== Problem requirements ==
The entries underneath need to be duplicated exactly, with none omitted.

_ _ _ _

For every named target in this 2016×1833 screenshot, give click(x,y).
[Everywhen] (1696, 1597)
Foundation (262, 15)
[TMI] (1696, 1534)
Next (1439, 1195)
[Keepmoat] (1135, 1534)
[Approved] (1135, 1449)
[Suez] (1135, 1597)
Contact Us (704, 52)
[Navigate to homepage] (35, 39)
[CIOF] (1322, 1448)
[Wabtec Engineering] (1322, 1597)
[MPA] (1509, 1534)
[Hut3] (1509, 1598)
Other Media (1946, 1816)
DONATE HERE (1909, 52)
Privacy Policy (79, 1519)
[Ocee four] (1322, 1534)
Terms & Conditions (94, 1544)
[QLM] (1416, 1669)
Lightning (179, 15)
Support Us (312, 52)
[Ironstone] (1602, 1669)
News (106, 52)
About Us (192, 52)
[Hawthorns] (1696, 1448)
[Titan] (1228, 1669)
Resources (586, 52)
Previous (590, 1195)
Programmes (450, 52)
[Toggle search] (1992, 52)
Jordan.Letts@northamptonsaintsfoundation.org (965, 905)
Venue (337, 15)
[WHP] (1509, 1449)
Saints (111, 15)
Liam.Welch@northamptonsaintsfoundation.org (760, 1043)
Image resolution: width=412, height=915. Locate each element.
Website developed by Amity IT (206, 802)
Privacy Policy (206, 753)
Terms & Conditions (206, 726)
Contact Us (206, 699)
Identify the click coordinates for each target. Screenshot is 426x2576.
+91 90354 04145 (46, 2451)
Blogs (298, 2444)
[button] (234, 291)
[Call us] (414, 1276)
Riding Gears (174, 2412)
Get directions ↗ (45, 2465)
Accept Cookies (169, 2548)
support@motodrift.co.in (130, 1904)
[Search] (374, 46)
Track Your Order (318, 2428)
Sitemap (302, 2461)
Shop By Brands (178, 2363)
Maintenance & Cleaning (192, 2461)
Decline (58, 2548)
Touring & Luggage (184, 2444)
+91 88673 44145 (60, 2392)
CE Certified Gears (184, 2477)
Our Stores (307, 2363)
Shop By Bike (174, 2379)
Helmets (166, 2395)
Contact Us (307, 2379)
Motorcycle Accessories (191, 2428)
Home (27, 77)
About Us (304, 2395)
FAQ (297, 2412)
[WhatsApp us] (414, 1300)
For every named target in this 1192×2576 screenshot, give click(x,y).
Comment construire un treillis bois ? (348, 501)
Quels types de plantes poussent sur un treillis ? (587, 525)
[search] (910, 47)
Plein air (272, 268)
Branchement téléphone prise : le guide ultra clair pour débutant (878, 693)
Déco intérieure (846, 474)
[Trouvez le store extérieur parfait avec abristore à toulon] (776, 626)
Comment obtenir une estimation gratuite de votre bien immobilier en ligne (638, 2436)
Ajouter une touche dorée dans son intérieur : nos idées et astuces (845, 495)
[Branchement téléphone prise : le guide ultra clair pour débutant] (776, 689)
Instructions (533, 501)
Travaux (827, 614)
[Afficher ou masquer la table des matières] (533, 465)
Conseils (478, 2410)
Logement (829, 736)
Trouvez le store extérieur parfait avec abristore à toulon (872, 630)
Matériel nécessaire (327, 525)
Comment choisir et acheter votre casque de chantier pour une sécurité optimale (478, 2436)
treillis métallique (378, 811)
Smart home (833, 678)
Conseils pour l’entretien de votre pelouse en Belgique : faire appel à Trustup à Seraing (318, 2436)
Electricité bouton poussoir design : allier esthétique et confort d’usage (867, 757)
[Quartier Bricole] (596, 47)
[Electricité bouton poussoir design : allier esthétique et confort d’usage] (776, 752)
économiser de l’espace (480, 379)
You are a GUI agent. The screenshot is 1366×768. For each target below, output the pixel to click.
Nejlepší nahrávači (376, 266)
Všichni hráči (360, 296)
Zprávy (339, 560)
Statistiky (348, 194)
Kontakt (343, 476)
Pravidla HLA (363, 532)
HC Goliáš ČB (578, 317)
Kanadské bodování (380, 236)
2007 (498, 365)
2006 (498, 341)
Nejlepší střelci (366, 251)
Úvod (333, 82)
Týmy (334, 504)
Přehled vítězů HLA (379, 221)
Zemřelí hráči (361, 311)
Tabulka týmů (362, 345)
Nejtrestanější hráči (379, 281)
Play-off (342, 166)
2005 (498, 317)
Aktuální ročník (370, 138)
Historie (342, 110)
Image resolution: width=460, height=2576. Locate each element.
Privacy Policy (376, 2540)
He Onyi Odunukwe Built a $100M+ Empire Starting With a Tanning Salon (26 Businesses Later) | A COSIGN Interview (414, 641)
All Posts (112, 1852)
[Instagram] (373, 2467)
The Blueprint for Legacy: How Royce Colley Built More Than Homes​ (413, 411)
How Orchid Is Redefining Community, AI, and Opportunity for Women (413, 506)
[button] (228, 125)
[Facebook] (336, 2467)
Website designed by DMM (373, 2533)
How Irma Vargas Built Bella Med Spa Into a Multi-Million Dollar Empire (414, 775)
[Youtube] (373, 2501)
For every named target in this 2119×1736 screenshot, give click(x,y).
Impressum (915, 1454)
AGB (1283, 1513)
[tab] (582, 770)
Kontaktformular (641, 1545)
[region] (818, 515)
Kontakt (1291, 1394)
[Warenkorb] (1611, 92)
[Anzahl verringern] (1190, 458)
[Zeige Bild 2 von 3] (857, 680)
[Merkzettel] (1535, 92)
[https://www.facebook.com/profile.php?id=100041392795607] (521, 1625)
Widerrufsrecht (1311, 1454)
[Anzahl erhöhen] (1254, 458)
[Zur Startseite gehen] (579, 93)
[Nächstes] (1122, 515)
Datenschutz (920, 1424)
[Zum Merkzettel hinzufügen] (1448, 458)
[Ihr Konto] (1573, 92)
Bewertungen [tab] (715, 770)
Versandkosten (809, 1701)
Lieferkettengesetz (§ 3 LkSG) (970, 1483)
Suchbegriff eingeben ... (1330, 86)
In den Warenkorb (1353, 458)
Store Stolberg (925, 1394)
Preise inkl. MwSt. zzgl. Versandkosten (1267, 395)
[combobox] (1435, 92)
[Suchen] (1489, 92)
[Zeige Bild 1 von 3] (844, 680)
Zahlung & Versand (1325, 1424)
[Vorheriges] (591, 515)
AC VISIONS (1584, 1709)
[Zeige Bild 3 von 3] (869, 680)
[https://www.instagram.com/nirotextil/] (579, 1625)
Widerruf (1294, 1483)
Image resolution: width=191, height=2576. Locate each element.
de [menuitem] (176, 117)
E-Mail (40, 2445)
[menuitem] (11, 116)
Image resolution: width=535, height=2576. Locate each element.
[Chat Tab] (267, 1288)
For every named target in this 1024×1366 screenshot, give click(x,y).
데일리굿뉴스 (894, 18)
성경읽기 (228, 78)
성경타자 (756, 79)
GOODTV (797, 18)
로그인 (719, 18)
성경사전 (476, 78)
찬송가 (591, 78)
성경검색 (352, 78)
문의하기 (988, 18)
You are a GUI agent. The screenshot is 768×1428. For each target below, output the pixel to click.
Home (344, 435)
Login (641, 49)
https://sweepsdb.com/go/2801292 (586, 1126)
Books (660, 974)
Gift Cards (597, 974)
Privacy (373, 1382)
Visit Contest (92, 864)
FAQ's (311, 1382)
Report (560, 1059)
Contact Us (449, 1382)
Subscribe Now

_ _ _ _

== Answer to the problem ==
For every named target in this 2016×1833 screenshot, give click(x,y).
[Everywhen] (1696, 1597)
Foundation (262, 15)
[TMI] (1696, 1534)
Next (1439, 1195)
[Keepmoat] (1135, 1534)
[Approved] (1135, 1449)
[Suez] (1135, 1597)
Contact Us (704, 52)
[Navigate to homepage] (35, 39)
[CIOF] (1322, 1448)
[Wabtec Engineering] (1322, 1597)
[MPA] (1509, 1534)
[Hut3] (1509, 1598)
Other Media (1946, 1816)
DONATE HERE (1909, 52)
Privacy Policy (79, 1519)
[Ocee four] (1322, 1534)
Terms & Conditions (94, 1544)
[QLM] (1416, 1669)
Lightning (179, 15)
Support Us (312, 52)
[Ironstone] (1602, 1669)
News (106, 52)
About Us (192, 52)
[Hawthorns] (1696, 1448)
[Titan] (1228, 1669)
Resources (586, 52)
Previous (590, 1195)
Programmes (450, 52)
[Toggle search] (1992, 52)
Jordan.Letts@northamptonsaintsfoundation.org (965, 905)
Venue (337, 15)
[WHP] (1509, 1449)
Saints (111, 15)
Liam.Welch@northamptonsaintsfoundation.org (760, 1043)
Image resolution: width=412, height=915. Locate each element.
Website developed by Amity IT (206, 802)
Privacy Policy (206, 753)
Terms & Conditions (206, 726)
Contact Us (206, 699)
Identify the click coordinates for each target. Screenshot is 426x2576.
+91 90354 04145 (46, 2451)
Blogs (298, 2444)
[button] (234, 291)
[Call us] (414, 1276)
Riding Gears (174, 2412)
Get directions ↗ (45, 2465)
Accept Cookies (169, 2548)
support@motodrift.co.in (130, 1904)
[Search] (374, 46)
Track Your Order (318, 2428)
Sitemap (302, 2461)
Shop By Brands (178, 2363)
Maintenance & Cleaning (192, 2461)
Decline (58, 2548)
Touring & Luggage (184, 2444)
+91 88673 44145 (60, 2392)
CE Certified Gears (184, 2477)
Our Stores (307, 2363)
Shop By Bike (174, 2379)
Helmets (166, 2395)
Contact Us (307, 2379)
Motorcycle Accessories (191, 2428)
Home (27, 77)
About Us (304, 2395)
FAQ (297, 2412)
[WhatsApp us] (414, 1300)
For every named target in this 1192×2576 screenshot, give click(x,y).
Comment construire un treillis bois ? (348, 501)
Quels types de plantes poussent sur un treillis ? (587, 525)
[search] (910, 47)
Plein air (272, 268)
Branchement téléphone prise : le guide ultra clair pour débutant (878, 693)
Déco intérieure (846, 474)
[Trouvez le store extérieur parfait avec abristore à toulon] (776, 626)
Comment obtenir une estimation gratuite de votre bien immobilier en ligne (638, 2436)
Ajouter une touche dorée dans son intérieur : nos idées et astuces (845, 495)
[Branchement téléphone prise : le guide ultra clair pour débutant] (776, 689)
Instructions (533, 501)
Travaux (827, 614)
[Afficher ou masquer la table des matières] (533, 465)
Conseils (478, 2410)
Logement (829, 736)
Trouvez le store extérieur parfait avec abristore à toulon (872, 630)
Matériel nécessaire (327, 525)
Comment choisir et acheter votre casque de chantier pour une sécurité optimale (478, 2436)
treillis métallique (378, 811)
Smart home (833, 678)
Conseils pour l’entretien de votre pelouse en Belgique : faire appel à Trustup à Seraing (318, 2436)
Electricité bouton poussoir design : allier esthétique et confort d’usage (867, 757)
[Quartier Bricole] (596, 47)
[Electricité bouton poussoir design : allier esthétique et confort d’usage] (776, 752)
économiser de l’espace (480, 379)
You are a GUI agent. The screenshot is 1366×768. For each target below, output the pixel to click.
Nejlepší nahrávači (376, 266)
Všichni hráči (360, 296)
Zprávy (339, 560)
Statistiky (348, 194)
Kontakt (343, 476)
Pravidla HLA (363, 532)
HC Goliáš ČB (578, 317)
Kanadské bodování (380, 236)
2007 (498, 365)
2006 (498, 341)
Nejlepší střelci (366, 251)
Úvod (333, 82)
Týmy (334, 504)
Přehled vítězů HLA (379, 221)
Zemřelí hráči (361, 311)
Tabulka týmů (362, 345)
Nejtrestanější hráči (379, 281)
Play-off (342, 166)
2005 (498, 317)
Aktuální ročník (370, 138)
Historie (342, 110)
Image resolution: width=460, height=2576. Locate each element.
Privacy Policy (376, 2540)
He Onyi Odunukwe Built a $100M+ Empire Starting With a Tanning Salon (26 Businesses Later) | A COSIGN Interview (414, 641)
All Posts (112, 1852)
[Instagram] (373, 2467)
The Blueprint for Legacy: How Royce Colley Built More Than Homes​ (413, 411)
How Orchid Is Redefining Community, AI, and Opportunity for Women (413, 506)
[button] (228, 125)
[Facebook] (336, 2467)
Website designed by DMM (373, 2533)
How Irma Vargas Built Bella Med Spa Into a Multi-Million Dollar Empire (414, 775)
[Youtube] (373, 2501)
For every named target in this 2119×1736 screenshot, give click(x,y).
Impressum (915, 1454)
AGB (1283, 1513)
[tab] (582, 770)
Kontaktformular (641, 1545)
[region] (818, 515)
Kontakt (1291, 1394)
[Warenkorb] (1611, 92)
[Anzahl verringern] (1190, 458)
[Zeige Bild 2 von 3] (857, 680)
[Merkzettel] (1535, 92)
[https://www.facebook.com/profile.php?id=100041392795607] (521, 1625)
Widerrufsrecht (1311, 1454)
[Anzahl erhöhen] (1254, 458)
[Zur Startseite gehen] (579, 93)
[Nächstes] (1122, 515)
Datenschutz (920, 1424)
[Zum Merkzettel hinzufügen] (1448, 458)
[Ihr Konto] (1573, 92)
Bewertungen [tab] (715, 770)
Versandkosten (809, 1701)
Lieferkettengesetz (§ 3 LkSG) (970, 1483)
Suchbegriff eingeben ... (1330, 86)
In den Warenkorb (1353, 458)
Store Stolberg (925, 1394)
Preise inkl. MwSt. zzgl. Versandkosten (1267, 395)
[combobox] (1435, 92)
[Suchen] (1489, 92)
[Zeige Bild 1 von 3] (844, 680)
Zahlung & Versand (1325, 1424)
[Vorheriges] (591, 515)
AC VISIONS (1584, 1709)
[Zeige Bild 3 von 3] (869, 680)
[https://www.instagram.com/nirotextil/] (579, 1625)
Widerruf (1294, 1483)
Image resolution: width=191, height=2576. Locate each element.
de [menuitem] (176, 117)
E-Mail (40, 2445)
[menuitem] (11, 116)
Image resolution: width=535, height=2576. Locate each element.
[Chat Tab] (267, 1288)
For every named target in this 1024×1366 screenshot, give click(x,y).
데일리굿뉴스 (894, 18)
성경읽기 (228, 78)
성경타자 (756, 79)
GOODTV (797, 18)
로그인 (719, 18)
성경사전 (476, 78)
찬송가 (591, 78)
성경검색 (352, 78)
문의하기 (988, 18)
You are a GUI agent. The screenshot is 768×1428. For each target below, output the pixel to click.
Home (344, 435)
Login (641, 49)
https://sweepsdb.com/go/2801292 (586, 1126)
Books (660, 974)
Gift Cards (597, 974)
Privacy (373, 1382)
Visit Contest (92, 864)
FAQ's (311, 1382)
Report (560, 1059)
Contact Us (449, 1382)
Subscribe Now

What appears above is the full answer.